Что сделать>
**1.** Изложи отрывок о Ницше и нигилизме в двух предложениях.
**2.** Перепиши дословно часть отрывка о Ницше и нигилизме между словами «Историческая заслуга Ницше» и «в трагическом тупике.» включительно.
**3.** Продолжи текст о Ницше и нигилизме, начав сразу после его последнего предложения.

Показанный отрывок>
• • • • • • •
Таким образом, рассуждения Ницше о смерти Бога не только не противоречат христианскому мировоззрению, но и вписываются в христианское понимание сущности секулярной культуры. «Ведь если христианство изгоняется отовсюду на том основании, что везде властвуют свои, чуждые духовности, порядки мира сего, своя автономия, то не иначе приходится говорить и о нашей душевной жизни, тоже подчиненной своим законам, тоже автономной и не дающей в себе места благодати. Если мир везде автономен, это значит — он сам в себе абсолютно устойчив, есть сам — Бог»4.

Историческая заслуга Ницше заключается в том, что ему удалось со всей глубиной вскрыть необоснованность претензий секулярной культуры на абсолютность и тем самым поставить вопрос о самом Абсолюте и религиозной полноте жизни, сакральной в своем основании. После философской вивисекции нигилистического сознания его историческая реабилитация в полном объеме, во многом благодаря Ницше, действительно оказалась невозможной. И в этом отношении абсолютно прав Бердяев, определявший Ницше как «пророка религиозного возрождения Запада». Однако трагедия Ницше была преподнесена в заведомо неверной духовной установке отождествления нигилизма с христианством и попытке преодоления нигилизма через преодоление христианства. Даже если богоборческие порывы Ницше были направлены против отживших форм исторического христианства, то и в этом случае Ницше находится в трагическом тупике.

Именно в этом судьбоносном вопросе Ницше неразрывно связан с Леонтьевым, ибо оба они оказались эпохальными барометрами наступающих и невиданных дотоле катаклизмов мировых масштабов, буревестниками грядущих глобальных изменений и окончательной победы над нигилизмом, которая, скорее всего, окажется судьбоносным событием в грядущей истории человечества. То, что сближает Ницше и Леонтьева и делает их конгениальными в этом вопросе, — неприятие ценностных установок нигилизма. А поскольку нигилизм деонтологизировал сущность бытия, что прямым образом сказалось на этике, ценностной детерминизированности ее содержания, потере ею онтологического статуса, и все это, в конечном счете, вылилось в морализаторские постулаты, Ницше и Леонтьев через голову этики обратились к эстетике, совершенно справедливо полагая, что именно там даны возможности преодоления ценностности как таковой и выхода к абсолютной реальности. «Только как эстетический феномен бытие и мир оправданы в вечности»5.
• • • • • • •
Фрагмент данных>
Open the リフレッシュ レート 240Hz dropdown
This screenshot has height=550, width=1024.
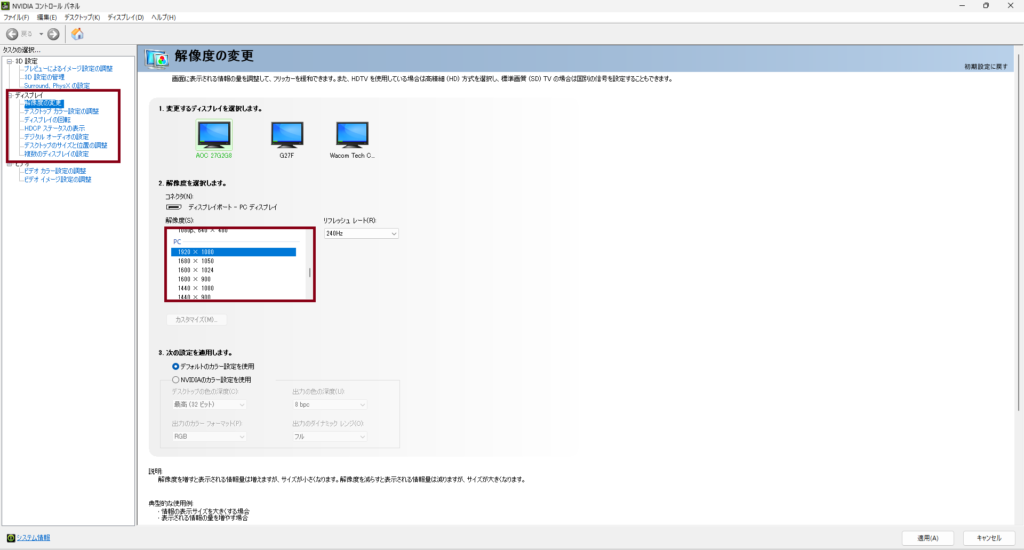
• • • • • • •
Ответы по заданиям>
**1.** Рассуждения Ницше о смерти Бога вписываются в христианское понимание секулярной культуры, а его заслуга в том, что он вскрыл необоснованность её претензий на абсолютность, хотя и ошибочно отождествил нигилизм с христианством. С Леонтьевым Ницше сближает неприятие ценностных установок нигилизма, и оба через голову этики обратились к эстетике, видя в ней путь к абсолютной реальности.

**2.**
Историческая заслуга Ницше заключается в том, что ему удалось со всей глубиной вскрыть необоснованность претензий секулярной культуры на абсолютность и тем самым поставить вопрос о самом Абсолюте и религиозной полноте жизни, сакральной в своем основании. После философской вивисекции нигилистического сознания его историческая реабилитация в полном объеме, во многом благодаря Ницше, действительно оказалась невозможной. И в этом отношении абсолютно прав Бердяев, определявший Ницше как «пророка религиозного возрождения Запада». Однако трагедия Ницше была преподнесена в заведомо неверной духовной установке отождествления нигилизма с христианством и попытке преодоления нигилизма через преодоление христианства. Даже если богоборческие порывы Ницше были направлены против отживших форм исторического христианства, то и в этом случае Ницше находится в трагическом тупике.

**3.**
«Эстетическое мерило самое верное, ибо оно единственно общее и ко всем обществам, ко всем религиям, ко всем эпохам приложимое»6. Франк пишет по поводу Леонтьева и Ницше: «В отличие от Ницше, полемика которого с христианством основывалась на ошибочном отождествлении христианства с гуманистической моралью, Леонтьев утверждал острейший антагонизм между христианством и гуманитаризмом и строил на этом противоречии свой идеал христианства. Редкое событие, когда христианство было приведено в соответствие с пылким мироутверждением человека Ренессанса (что ему удалось несмотря на многие потрясающие духовные борения), покоится не на том, что Леонтьев верил в христианство, преисполненное любви, идущее навстречу страданиям и нуждам мира, а, напротив, на мрачно-трагическом, сурово-аскетическом и принципиально пессимистическом представлении о христианстве, которое он усвоил себе»7. И хотя Франк утверждал, что только теперь мы можем достойно оценить не только пленяющую гениальность этого безгранично смелого мыслителя, но и всю объективную значимость его парадоксальных идей, это «только теперь», применимое к «объективной значимости его парадоксальных идей», должно быть отнесено к XXI столетию.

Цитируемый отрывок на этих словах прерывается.